==== DATA PROVIDED

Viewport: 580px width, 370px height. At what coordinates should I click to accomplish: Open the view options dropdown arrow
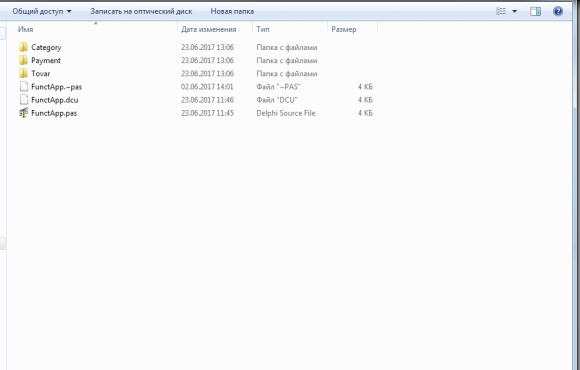tap(515, 11)
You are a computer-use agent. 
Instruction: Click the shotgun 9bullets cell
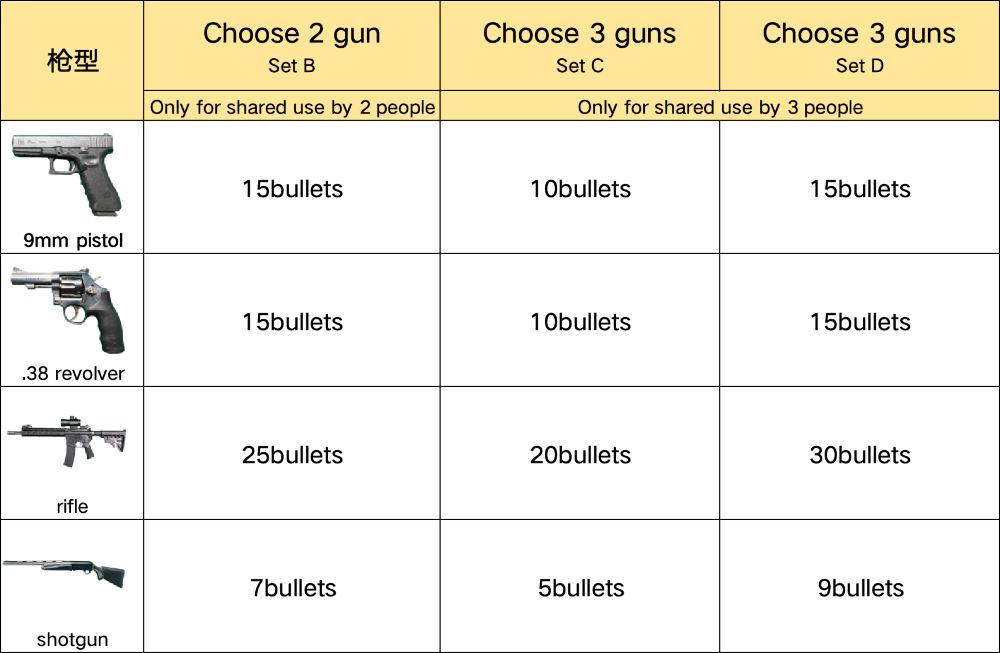point(860,588)
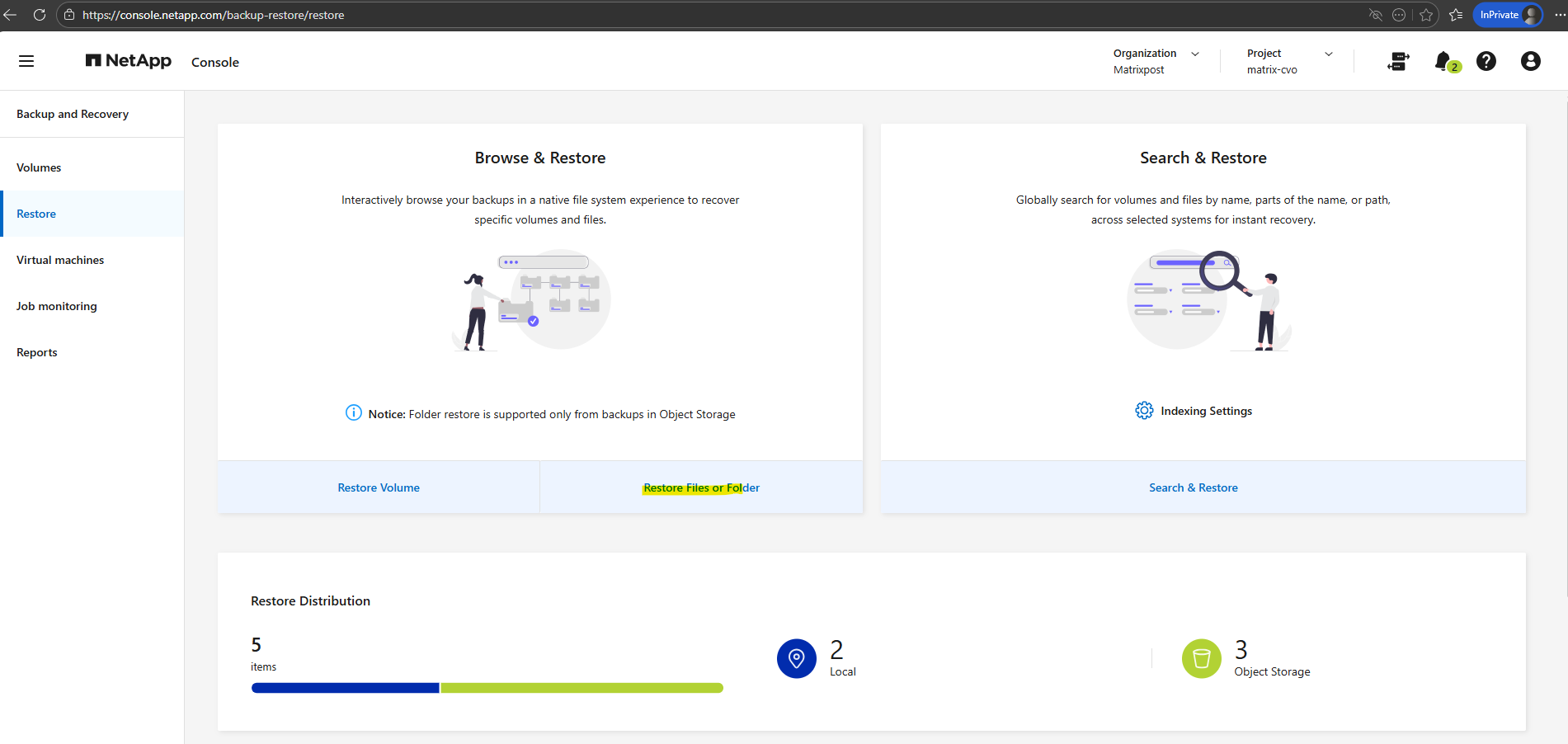Image resolution: width=1568 pixels, height=744 pixels.
Task: Open the browser settings ellipsis menu
Action: point(1560,15)
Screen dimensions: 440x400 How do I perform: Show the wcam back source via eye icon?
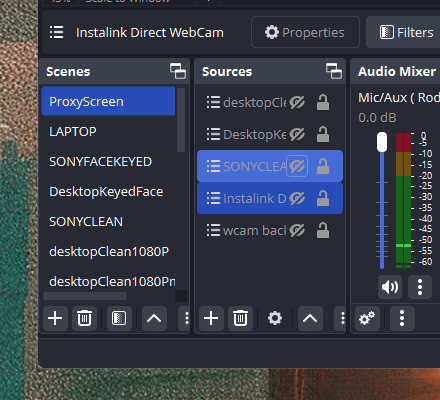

========

PROBLEM TO WORK ON: Exact repetition of each line above is expected; images are to be omitted.

RESPONSE TO THIS EXERCISE:
Viewport: 580px width, 370px height. At what coordinates should I click to accomplish: Open the view options dropdown arrow
tap(515, 11)
You are a computer-use agent. 
Instruction: Click the shotgun 9bullets cell
point(860,588)
Image resolution: width=1568 pixels, height=744 pixels.
Task: Open the browser settings ellipsis menu
Action: point(1560,15)
Screen dimensions: 440x400 How do I perform: Show the wcam back source via eye icon?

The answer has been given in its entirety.